Exercise input:
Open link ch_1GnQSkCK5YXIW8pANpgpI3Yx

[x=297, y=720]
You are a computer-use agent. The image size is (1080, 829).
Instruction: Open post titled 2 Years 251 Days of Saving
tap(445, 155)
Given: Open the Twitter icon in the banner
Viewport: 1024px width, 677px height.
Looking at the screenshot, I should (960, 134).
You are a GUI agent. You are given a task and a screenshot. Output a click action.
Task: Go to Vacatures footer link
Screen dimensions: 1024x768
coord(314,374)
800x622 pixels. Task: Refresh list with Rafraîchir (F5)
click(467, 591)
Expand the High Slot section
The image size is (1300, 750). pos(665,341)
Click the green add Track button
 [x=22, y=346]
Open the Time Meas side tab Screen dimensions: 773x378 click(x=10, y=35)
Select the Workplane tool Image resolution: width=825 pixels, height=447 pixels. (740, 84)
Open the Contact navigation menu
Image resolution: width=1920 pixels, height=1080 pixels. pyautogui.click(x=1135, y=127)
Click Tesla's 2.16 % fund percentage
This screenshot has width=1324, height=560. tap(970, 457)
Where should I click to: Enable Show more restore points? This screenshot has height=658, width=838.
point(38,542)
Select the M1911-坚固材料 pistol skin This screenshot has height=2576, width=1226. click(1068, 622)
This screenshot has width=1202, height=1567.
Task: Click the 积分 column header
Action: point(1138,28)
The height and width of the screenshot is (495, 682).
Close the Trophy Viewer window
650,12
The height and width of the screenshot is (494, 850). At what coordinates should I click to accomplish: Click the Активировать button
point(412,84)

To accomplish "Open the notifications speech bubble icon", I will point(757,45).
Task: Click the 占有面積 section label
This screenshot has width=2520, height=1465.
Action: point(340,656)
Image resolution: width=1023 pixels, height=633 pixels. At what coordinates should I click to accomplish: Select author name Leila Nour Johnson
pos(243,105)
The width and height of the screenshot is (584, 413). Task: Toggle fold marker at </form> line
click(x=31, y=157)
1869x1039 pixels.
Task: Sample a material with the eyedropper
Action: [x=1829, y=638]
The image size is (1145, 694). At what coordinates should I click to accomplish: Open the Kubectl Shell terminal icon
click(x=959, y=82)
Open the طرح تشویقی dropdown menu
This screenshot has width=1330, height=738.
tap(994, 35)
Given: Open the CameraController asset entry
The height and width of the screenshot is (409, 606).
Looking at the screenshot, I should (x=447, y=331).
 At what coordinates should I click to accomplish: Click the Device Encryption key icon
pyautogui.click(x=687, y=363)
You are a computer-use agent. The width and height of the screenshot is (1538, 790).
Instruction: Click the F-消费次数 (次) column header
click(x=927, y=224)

Task statement: What lines in the records contain the word "computer"? Return each one.

Exercise result:
You are a computer-use agent. The image size is (1080, 829).
You are a computer-use agent. The width and height of the screenshot is (1538, 790).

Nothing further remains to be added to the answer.